Famous and influential photographer Edward Weston once wrote, “Photography suits the temper of this age – of active bodies and minds. It is a perfect medium for one whose mind is teeming with ideas, imagery, for a prolific worker who would be slowed down by painting or sculpting, for one who sees quickly and acts decisively, accurately.”
Weston most likely said sometime in the 1950s, but it aptly describes many of those taking pictures with all kinds of cameras in the 21st century. Yes, it is the, “perfect medium for one whose mind is teeming with ideas…”
As I looked at several images (several were from iPhones) that were proudly posted online I thought how those words fit many modern photographers. However, there I was looking at many pictures that, although quite creative and colourful, lacked the basic compositional guidelines I was taught (I suspect Weston learned also) and are still being taught in almost any class on photography.
Photographic composition is the selection and arrangement of the subject within the picture area. However, what I saw seemed in many cases to be hastily captured images with little regard to the importance of any centre of interest that might help viewers identify what the photographer is trying to communicate.

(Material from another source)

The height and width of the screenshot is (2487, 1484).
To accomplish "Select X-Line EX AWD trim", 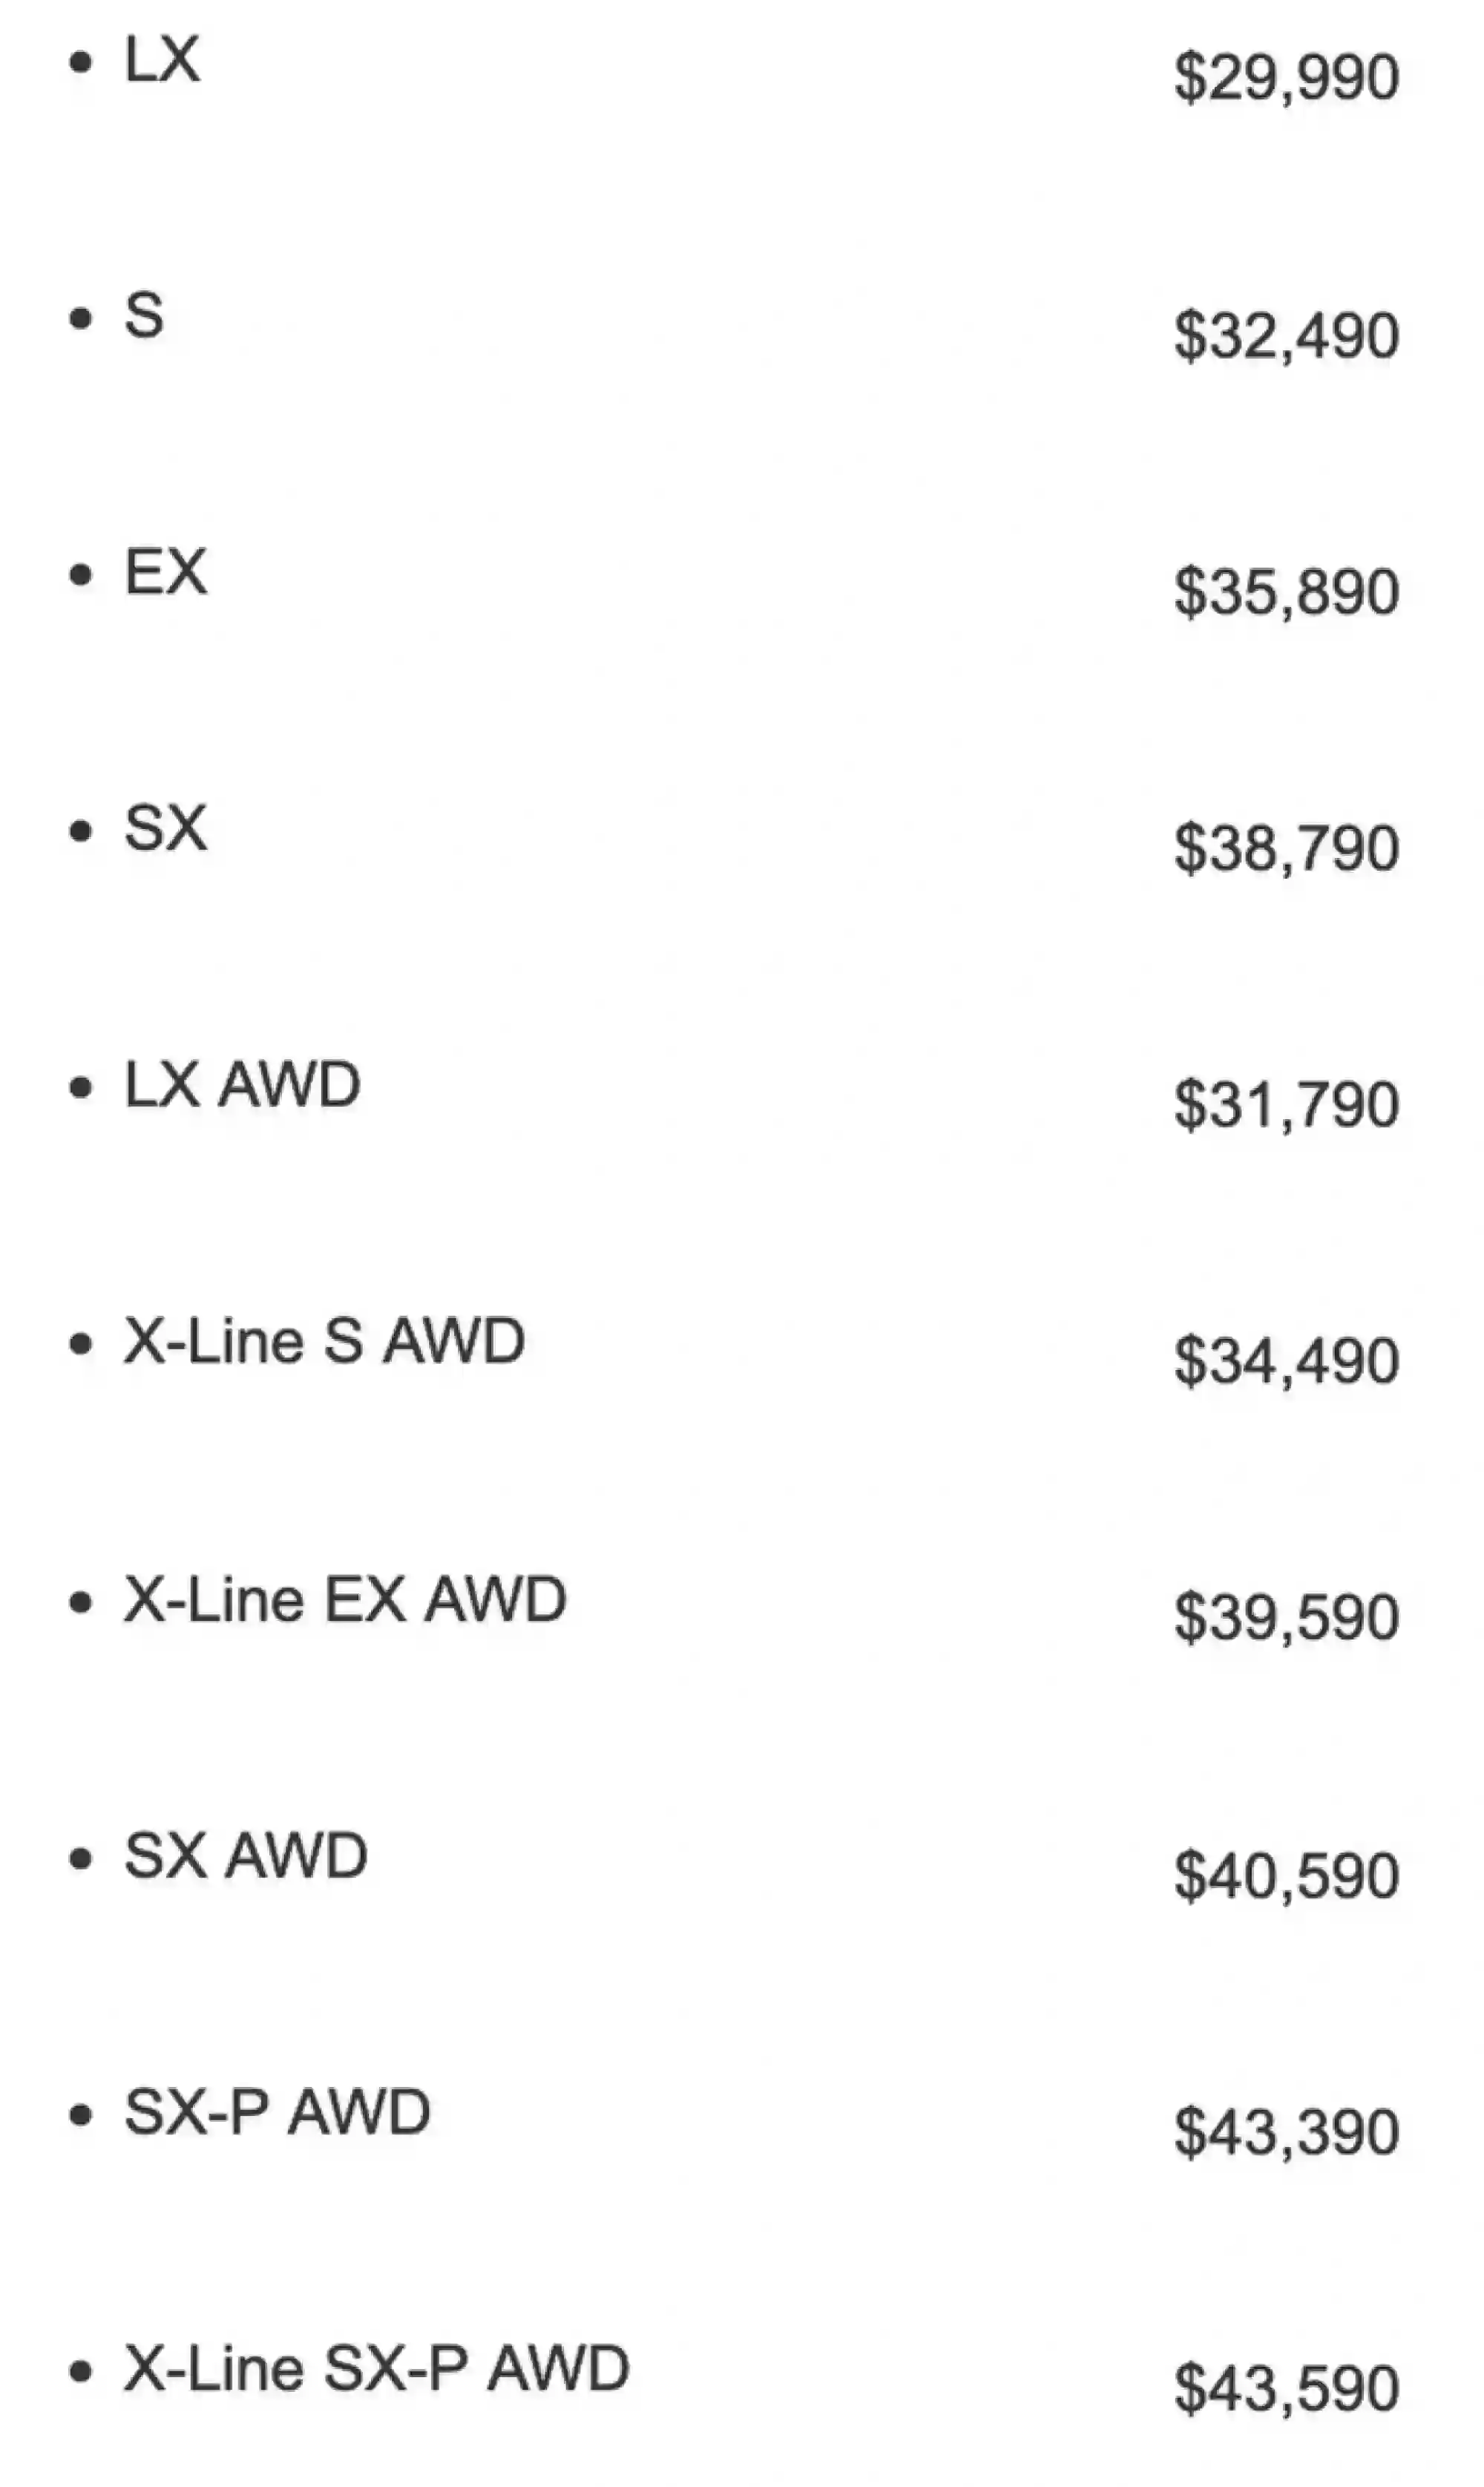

Maybe it is the conditioning we get by clumsily pointing our cell phones at a subject, or the thoughtless reliance on a camera’s auto focusing device to select whatever is in the middle of the viewfinder for proper focus.
There is a compositional guideline called, “the rule of thirds”. This so-called rule is a simple principal that divides an image into thirds, horizontally and vertically, and tells us to position the most important elements in our scene along these lines, or at the points where they intersect, and by doing so, adding balance and interest to one’s picture.
I subscribe to four components when I create a picture:
- The Centre of Interest: A strong center of interest helps the viewer identify the point of the picture, or what the photographer is trying to communicate.
- Angles: Begin by looking at the subject, move around – up and down, vertical or horizontal. Decide what should or should not be included.
- Distance: Don’t back away. Eliminate everything that does not add to the picture. Close-ups convey intimacy, long shots build space and depth.
- Background: The background can make or break that photograph. Use the background to build interest in the center of interest.
There will be those photographers that in the interest of their own creative freedom will disregard anything that they believe will restrict their photographic independence and innovation or what they think might apply limits to their imagination.
I wouldn’t agree with that. I don’t think this is an argument of vision.
If our goal as photographers is to create an image that withstands the test of time and communicating a personal vision, then one must learn the basics of composition in the same way as one would learn the basics of exposure, or how to make the camera actually work whether it’s a DSLR, or a feature of a cell phone.